However, I have a choice to ask for His guidance or go about it solo. Considering my risky behavior, thin-skinned temperament and lack of patience, I don’t take solo runs down the slope of life so much anymore. 

Still, at fifty-eight years old, I still find myself taking risks.  Last year I was on a “Boy’s Weekend” out West skiing in Bozeman, Montana. I consider myself a cautious intermediate skier and yet I ventured out to the highest peak of the Mountaintop.  There stood before me a small ski lift with the huge caution sign, “This lift is for experts only, do not attempt going on this lift unless you are an expert skier... I’m talking double-diamond here, and yet something in my psyche was drawing me to “go for it”.  I was considering the consequences that only affected me of course... it’s only natural.  So up I go. Bad idea.

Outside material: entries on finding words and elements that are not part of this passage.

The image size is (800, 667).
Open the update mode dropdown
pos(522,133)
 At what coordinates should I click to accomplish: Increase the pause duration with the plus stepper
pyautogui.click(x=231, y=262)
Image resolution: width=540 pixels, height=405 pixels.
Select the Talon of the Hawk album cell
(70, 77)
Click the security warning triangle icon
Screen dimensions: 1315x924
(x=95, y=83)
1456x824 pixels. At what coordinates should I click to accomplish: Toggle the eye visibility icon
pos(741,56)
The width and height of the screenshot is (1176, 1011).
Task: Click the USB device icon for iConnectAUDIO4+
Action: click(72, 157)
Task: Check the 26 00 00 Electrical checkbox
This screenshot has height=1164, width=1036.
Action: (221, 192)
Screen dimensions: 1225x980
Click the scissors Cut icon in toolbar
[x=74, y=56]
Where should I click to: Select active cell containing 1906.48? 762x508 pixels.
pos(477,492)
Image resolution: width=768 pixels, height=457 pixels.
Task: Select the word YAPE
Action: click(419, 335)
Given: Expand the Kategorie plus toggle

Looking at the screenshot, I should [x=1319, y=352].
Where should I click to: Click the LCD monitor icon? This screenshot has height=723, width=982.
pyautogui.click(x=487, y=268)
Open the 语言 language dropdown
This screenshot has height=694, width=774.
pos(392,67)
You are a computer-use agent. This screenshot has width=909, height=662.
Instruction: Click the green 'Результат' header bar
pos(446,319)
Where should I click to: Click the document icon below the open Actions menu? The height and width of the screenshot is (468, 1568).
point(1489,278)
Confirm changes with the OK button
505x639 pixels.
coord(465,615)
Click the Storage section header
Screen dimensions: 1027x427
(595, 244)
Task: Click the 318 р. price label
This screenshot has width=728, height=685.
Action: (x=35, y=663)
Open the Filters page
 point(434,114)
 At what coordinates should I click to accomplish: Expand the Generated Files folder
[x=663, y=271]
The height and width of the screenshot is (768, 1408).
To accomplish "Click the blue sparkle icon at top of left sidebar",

It was pretty darn steep at the top. Only two choices go right to tackle the difficult terrain or go left and chance what seemed to be a narrow escape route. My buddies took the tough terrain. I went left.

I ended up on a very narrow path, with steep rocks to my right and frightening cavern to my left.  I crept down, stepping my way slowly down the path. Needless to say, I was praying intensely every moment on the way down. I could see the bowl-shaped valley below, and after a couple of minor falls, I made it to safety.  Thank God for cell phone coverage, I called my friend Bob who was relieved to hear my voice. “Steve, we thought you were a goner, thank God you are okay.”  

Looking back at some of the risky decisions in my life, I thought first of the consequences to self, leaving the effects on others far from my concern.  Bob’s concern for my welfare, sparked a regret and guilt for my self-centeredness in just “going for it.” Sometimes our risk-taking is a bad idea, other times it pays off as we venture into the deep, become vulnerable, and relatable.  By big risks, we chance to be fully present to each other at the moment. 

Jesus calls us to trust him completely, he calls us into the deep water that will bring us to a full life. In our creed, we state our belief in a Holy Church, a Church with the flaws of humanity simultaneously led from above by the Divine. I remind myself daily, of Jesus’ Passion, death and resurrection. He continues to save me from my sins and offers us salvation. 

I know I don’t always choose the right trail, and in those choices, I pray for the right escape route to bring me back to Your heavenly lodge.

Lord Jesus direct my ways toward Your Way, help me choose the right path. Guide my words to proclaim Your Truth and lead all to your glory, Amen.